#### [What the exercise asks]
As soon as the line containing "Viewport: 428px width, 395px" appears in the material below, start returning lines exactly, and end with the line containing "Select the Move".
-- Provided data follows --
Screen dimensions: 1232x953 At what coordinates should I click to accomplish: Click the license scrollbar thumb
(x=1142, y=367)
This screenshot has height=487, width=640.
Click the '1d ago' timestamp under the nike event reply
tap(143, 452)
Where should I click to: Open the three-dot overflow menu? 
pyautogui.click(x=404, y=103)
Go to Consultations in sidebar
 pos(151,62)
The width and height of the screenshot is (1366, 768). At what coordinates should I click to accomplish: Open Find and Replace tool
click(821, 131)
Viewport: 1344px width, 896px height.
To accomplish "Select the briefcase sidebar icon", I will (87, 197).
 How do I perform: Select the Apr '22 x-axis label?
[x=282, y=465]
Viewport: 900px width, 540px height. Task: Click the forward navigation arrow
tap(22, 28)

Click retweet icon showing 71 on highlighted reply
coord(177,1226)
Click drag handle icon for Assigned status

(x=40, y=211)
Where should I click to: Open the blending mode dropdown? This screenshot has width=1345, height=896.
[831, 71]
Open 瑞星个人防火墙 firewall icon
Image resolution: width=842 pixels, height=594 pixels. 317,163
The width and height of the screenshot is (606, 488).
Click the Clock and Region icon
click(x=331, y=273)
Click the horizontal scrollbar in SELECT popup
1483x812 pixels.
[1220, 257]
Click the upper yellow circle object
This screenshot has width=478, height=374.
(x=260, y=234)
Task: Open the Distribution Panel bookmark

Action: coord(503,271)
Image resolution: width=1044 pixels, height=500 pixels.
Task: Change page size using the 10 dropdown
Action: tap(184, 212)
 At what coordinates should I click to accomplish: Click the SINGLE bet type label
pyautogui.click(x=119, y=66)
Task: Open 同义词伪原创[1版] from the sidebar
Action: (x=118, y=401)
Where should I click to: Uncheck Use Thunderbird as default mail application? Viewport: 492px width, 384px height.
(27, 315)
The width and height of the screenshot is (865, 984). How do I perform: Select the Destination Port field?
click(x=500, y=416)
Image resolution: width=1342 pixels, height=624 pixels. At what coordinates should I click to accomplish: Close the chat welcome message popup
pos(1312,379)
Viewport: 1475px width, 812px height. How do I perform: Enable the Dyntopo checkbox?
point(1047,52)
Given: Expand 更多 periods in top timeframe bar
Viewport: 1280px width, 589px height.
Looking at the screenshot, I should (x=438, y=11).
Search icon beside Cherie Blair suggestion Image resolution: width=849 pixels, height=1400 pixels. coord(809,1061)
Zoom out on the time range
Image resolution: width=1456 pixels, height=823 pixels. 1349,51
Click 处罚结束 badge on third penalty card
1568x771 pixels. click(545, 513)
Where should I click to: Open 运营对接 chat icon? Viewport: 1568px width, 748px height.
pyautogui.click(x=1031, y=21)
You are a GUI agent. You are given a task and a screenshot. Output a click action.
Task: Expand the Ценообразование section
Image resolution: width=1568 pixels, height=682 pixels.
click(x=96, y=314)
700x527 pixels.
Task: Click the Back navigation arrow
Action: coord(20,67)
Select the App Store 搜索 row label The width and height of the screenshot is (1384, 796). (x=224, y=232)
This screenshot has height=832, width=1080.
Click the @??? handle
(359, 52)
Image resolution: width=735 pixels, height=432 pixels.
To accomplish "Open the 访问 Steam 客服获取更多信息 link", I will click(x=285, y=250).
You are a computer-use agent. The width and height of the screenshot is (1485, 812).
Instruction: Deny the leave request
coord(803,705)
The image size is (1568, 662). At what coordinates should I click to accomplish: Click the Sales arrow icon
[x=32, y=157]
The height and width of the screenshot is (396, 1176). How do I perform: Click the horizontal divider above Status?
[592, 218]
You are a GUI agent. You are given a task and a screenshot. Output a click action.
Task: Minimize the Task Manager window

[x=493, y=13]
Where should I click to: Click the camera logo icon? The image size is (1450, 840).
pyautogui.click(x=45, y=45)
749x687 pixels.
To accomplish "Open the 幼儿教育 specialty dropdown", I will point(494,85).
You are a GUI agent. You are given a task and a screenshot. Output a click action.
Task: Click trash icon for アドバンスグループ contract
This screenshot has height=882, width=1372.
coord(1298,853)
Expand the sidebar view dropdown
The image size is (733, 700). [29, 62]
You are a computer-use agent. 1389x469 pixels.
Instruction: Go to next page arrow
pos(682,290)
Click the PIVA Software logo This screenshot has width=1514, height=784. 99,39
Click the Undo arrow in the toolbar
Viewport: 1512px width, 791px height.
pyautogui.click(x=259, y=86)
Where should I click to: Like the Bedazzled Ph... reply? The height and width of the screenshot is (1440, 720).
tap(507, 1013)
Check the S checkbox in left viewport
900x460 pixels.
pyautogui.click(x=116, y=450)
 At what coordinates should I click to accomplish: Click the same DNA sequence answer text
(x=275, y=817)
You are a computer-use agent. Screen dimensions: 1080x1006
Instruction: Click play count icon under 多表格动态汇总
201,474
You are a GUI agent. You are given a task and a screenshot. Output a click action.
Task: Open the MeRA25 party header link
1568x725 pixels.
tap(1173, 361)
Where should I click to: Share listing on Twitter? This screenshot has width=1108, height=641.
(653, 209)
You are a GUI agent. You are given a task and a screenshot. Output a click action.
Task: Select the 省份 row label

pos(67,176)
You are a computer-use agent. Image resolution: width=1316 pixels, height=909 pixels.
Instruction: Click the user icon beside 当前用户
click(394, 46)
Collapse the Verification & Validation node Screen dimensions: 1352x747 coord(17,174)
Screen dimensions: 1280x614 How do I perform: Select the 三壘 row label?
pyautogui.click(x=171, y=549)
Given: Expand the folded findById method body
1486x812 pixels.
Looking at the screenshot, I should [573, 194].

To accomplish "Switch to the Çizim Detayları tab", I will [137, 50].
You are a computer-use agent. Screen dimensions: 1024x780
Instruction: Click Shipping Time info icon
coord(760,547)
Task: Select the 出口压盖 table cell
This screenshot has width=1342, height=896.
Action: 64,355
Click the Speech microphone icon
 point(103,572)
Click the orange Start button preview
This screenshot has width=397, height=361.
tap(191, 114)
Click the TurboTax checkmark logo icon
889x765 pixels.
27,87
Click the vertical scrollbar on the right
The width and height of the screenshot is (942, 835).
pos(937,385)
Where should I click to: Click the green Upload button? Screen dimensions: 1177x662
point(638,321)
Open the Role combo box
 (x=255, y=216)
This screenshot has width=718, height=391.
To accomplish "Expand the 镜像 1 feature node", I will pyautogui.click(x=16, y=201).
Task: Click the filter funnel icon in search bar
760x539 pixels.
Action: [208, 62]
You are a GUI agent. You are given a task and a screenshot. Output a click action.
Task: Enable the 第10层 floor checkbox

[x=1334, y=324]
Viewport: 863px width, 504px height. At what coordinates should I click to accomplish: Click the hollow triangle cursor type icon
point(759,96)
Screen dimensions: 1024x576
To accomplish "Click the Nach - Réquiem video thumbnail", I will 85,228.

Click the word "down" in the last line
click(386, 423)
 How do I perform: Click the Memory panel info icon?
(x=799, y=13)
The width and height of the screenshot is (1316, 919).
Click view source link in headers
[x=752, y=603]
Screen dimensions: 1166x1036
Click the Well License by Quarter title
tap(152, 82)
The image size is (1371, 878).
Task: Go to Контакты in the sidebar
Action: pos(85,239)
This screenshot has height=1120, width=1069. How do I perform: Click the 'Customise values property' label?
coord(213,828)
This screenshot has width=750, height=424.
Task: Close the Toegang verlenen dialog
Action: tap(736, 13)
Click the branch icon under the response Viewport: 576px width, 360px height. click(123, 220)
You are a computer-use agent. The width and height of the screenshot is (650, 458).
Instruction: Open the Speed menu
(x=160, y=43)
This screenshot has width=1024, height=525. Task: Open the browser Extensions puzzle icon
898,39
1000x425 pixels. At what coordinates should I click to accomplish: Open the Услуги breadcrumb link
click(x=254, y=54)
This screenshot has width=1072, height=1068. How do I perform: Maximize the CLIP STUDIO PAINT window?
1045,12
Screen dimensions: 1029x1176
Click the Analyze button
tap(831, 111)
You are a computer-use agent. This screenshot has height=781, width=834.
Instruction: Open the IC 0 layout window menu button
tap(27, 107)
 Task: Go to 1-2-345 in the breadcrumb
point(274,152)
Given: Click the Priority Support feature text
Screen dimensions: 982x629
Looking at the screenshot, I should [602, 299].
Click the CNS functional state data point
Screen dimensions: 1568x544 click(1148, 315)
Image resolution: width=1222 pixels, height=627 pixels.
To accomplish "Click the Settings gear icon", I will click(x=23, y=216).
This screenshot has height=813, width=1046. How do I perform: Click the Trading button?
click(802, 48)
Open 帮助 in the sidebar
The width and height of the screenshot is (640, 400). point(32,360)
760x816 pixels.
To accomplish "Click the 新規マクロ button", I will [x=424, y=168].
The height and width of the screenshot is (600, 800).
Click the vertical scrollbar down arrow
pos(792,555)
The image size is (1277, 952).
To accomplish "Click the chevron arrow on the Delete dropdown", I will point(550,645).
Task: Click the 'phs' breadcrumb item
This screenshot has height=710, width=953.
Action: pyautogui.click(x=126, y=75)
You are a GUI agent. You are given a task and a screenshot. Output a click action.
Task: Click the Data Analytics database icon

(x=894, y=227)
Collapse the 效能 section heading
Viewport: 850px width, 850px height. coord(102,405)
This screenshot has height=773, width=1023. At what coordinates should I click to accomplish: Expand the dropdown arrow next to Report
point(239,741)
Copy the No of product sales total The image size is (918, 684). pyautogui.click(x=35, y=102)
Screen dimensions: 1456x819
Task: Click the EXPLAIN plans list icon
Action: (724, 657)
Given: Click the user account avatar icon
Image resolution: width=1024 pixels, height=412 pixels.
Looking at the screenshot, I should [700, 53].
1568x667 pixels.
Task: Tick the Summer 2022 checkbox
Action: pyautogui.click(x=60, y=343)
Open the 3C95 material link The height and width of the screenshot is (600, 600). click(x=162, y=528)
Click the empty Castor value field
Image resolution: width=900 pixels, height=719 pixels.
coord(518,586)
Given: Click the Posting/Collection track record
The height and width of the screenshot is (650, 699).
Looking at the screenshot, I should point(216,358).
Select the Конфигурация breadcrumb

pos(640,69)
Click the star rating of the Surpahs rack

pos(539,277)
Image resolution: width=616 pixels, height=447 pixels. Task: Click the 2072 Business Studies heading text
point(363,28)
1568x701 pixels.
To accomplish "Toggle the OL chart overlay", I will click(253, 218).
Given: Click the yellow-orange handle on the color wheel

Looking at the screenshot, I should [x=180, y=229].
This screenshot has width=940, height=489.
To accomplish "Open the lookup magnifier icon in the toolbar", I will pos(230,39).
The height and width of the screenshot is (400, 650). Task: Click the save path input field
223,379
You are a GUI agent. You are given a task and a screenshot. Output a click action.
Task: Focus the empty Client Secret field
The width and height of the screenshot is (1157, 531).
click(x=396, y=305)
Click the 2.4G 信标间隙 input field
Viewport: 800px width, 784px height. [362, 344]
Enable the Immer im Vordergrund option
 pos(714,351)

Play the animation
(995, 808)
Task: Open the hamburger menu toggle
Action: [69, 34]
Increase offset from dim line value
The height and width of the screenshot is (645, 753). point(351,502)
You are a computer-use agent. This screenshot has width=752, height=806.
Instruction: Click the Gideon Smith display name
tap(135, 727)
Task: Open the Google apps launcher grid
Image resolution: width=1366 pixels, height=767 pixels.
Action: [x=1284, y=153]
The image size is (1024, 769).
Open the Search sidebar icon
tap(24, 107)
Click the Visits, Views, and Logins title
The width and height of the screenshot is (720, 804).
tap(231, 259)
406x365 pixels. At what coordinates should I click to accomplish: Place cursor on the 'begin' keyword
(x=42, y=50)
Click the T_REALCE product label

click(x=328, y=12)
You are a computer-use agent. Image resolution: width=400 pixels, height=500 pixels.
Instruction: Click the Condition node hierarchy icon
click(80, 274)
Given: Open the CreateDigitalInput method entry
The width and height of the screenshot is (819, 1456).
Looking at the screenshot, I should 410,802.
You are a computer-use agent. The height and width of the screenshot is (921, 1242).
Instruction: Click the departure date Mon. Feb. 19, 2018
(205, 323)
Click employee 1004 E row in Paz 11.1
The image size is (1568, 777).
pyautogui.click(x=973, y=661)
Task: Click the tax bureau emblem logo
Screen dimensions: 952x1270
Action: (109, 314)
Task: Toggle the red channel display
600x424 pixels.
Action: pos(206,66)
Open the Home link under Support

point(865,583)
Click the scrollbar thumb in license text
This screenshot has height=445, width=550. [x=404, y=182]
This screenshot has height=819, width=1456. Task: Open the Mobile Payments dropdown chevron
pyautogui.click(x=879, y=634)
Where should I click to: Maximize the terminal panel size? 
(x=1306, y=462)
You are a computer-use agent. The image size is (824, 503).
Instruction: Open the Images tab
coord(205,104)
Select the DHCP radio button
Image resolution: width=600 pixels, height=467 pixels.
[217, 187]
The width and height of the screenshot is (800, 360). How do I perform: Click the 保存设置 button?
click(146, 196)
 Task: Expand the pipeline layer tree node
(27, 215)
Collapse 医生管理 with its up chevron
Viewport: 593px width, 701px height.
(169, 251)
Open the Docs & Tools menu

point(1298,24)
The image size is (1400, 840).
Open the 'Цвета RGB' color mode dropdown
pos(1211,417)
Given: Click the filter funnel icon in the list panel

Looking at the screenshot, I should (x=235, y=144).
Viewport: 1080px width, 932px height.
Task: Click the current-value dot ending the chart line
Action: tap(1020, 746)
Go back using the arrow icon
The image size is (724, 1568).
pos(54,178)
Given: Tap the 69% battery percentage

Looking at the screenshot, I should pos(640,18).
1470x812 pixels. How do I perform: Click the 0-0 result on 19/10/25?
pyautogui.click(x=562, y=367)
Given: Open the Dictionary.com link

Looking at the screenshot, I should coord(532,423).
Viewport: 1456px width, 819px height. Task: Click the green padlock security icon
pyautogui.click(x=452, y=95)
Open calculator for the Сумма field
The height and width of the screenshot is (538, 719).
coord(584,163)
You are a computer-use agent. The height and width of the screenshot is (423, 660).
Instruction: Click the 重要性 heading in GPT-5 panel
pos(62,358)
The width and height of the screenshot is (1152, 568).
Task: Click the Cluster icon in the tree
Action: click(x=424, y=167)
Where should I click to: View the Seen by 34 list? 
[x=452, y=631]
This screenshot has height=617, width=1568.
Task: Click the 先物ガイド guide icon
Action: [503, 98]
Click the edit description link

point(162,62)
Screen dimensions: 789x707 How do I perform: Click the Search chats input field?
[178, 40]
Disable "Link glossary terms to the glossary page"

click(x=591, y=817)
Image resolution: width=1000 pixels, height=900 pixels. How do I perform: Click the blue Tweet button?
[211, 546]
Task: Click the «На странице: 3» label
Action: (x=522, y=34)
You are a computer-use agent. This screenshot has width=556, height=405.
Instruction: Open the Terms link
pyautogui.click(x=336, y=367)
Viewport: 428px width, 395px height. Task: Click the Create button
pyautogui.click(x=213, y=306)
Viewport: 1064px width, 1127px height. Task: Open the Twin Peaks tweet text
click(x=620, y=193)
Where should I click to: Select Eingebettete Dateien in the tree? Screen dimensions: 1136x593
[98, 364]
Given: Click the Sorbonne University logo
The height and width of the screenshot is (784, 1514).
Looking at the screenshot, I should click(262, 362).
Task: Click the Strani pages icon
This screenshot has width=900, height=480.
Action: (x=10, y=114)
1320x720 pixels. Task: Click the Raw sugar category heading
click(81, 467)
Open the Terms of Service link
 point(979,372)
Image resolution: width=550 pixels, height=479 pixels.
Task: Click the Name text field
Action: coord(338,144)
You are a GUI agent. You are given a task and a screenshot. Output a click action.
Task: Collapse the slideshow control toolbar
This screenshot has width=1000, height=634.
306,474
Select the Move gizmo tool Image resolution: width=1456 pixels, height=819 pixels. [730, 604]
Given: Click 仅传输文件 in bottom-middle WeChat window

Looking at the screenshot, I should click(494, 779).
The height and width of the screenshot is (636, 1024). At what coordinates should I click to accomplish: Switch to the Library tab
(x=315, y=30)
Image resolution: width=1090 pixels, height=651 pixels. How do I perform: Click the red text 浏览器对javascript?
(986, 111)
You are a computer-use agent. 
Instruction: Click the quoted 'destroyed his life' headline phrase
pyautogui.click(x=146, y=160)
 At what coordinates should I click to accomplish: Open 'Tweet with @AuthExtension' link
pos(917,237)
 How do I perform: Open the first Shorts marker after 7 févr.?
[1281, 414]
-- Provided data concluded --
#### [Exercise result]
Viewport: 428px width, 395px height. Task: Click the Create button
pyautogui.click(x=213, y=306)
Viewport: 1064px width, 1127px height. Task: Open the Twin Peaks tweet text
click(x=620, y=193)
Where should I click to: Select Eingebettete Dateien in the tree? Screen dimensions: 1136x593
[98, 364]
Given: Click the Sorbonne University logo
The height and width of the screenshot is (784, 1514).
Looking at the screenshot, I should click(262, 362).
Task: Click the Strani pages icon
This screenshot has width=900, height=480.
Action: (x=10, y=114)
1320x720 pixels. Task: Click the Raw sugar category heading
click(81, 467)
Open the Terms of Service link
 point(979,372)
Image resolution: width=550 pixels, height=479 pixels.
Task: Click the Name text field
Action: coord(338,144)
You are a GUI agent. You are given a task and a screenshot. Output a click action.
Task: Collapse the slideshow control toolbar
This screenshot has width=1000, height=634.
306,474
Select the Move gizmo tool Image resolution: width=1456 pixels, height=819 pixels. [730, 604]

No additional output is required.